| Task data |
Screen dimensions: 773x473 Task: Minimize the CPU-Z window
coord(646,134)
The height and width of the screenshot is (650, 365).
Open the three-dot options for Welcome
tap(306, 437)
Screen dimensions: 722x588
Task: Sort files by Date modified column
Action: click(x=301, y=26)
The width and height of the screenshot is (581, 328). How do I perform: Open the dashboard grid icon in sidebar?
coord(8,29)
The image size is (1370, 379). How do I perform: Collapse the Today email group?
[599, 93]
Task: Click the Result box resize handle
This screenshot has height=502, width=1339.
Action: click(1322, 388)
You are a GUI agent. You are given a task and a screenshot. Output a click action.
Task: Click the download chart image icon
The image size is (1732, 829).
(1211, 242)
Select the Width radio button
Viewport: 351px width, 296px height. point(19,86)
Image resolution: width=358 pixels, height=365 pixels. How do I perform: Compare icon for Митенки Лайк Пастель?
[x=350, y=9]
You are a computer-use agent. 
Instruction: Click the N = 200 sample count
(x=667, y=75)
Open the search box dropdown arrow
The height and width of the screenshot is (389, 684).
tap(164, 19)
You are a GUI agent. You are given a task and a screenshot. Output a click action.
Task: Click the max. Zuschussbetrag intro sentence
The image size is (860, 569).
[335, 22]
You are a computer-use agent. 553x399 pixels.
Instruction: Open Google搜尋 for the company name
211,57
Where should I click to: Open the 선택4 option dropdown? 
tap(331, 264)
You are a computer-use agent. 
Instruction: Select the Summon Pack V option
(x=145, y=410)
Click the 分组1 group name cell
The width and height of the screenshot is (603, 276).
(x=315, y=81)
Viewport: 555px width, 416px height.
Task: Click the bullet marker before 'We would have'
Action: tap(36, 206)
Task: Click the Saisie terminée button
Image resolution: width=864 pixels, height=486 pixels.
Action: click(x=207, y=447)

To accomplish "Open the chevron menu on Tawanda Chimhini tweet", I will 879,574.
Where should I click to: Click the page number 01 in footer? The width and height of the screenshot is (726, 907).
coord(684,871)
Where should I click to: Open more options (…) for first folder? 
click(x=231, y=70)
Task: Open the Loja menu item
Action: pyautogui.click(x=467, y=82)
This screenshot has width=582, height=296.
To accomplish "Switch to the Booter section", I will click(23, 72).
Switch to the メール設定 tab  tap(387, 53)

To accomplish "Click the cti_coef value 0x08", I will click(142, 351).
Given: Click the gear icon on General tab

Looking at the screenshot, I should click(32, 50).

| Try it |
Transcribe the listing above in full, word for word.

| Written solution |
Screen dimensions: 773x473 Task: Minimize the CPU-Z window
coord(646,134)
The height and width of the screenshot is (650, 365).
Open the three-dot options for Welcome
tap(306, 437)
Screen dimensions: 722x588
Task: Sort files by Date modified column
Action: click(x=301, y=26)
The width and height of the screenshot is (581, 328). How do I perform: Open the dashboard grid icon in sidebar?
coord(8,29)
The image size is (1370, 379). How do I perform: Collapse the Today email group?
[599, 93]
Task: Click the Result box resize handle
This screenshot has height=502, width=1339.
Action: click(1322, 388)
You are a GUI agent. You are given a task and a screenshot. Output a click action.
Task: Click the download chart image icon
The image size is (1732, 829).
(1211, 242)
Select the Width radio button
Viewport: 351px width, 296px height. point(19,86)
Image resolution: width=358 pixels, height=365 pixels. How do I perform: Compare icon for Митенки Лайк Пастель?
[x=350, y=9]
You are a computer-use agent. 
Instruction: Click the N = 200 sample count
(x=667, y=75)
Open the search box dropdown arrow
The height and width of the screenshot is (389, 684).
tap(164, 19)
You are a GUI agent. You are given a task and a screenshot. Output a click action.
Task: Click the max. Zuschussbetrag intro sentence
The image size is (860, 569).
[335, 22]
You are a computer-use agent. 553x399 pixels.
Instruction: Open Google搜尋 for the company name
211,57
Where should I click to: Open the 선택4 option dropdown? 
tap(331, 264)
You are a computer-use agent. 
Instruction: Select the Summon Pack V option
(x=145, y=410)
Click the 分组1 group name cell
The width and height of the screenshot is (603, 276).
(x=315, y=81)
Viewport: 555px width, 416px height.
Task: Click the bullet marker before 'We would have'
Action: tap(36, 206)
Task: Click the Saisie terminée button
Image resolution: width=864 pixels, height=486 pixels.
Action: click(x=207, y=447)

To accomplish "Open the chevron menu on Tawanda Chimhini tweet", I will 879,574.
Where should I click to: Click the page number 01 in footer? The width and height of the screenshot is (726, 907).
coord(684,871)
Where should I click to: Open more options (…) for first folder? 
click(x=231, y=70)
Task: Open the Loja menu item
Action: pyautogui.click(x=467, y=82)
This screenshot has width=582, height=296.
To accomplish "Switch to the Booter section", I will click(23, 72).
Switch to the メール設定 tab  tap(387, 53)

To accomplish "Click the cti_coef value 0x08", I will click(142, 351).
Given: Click the gear icon on General tab

Looking at the screenshot, I should click(32, 50).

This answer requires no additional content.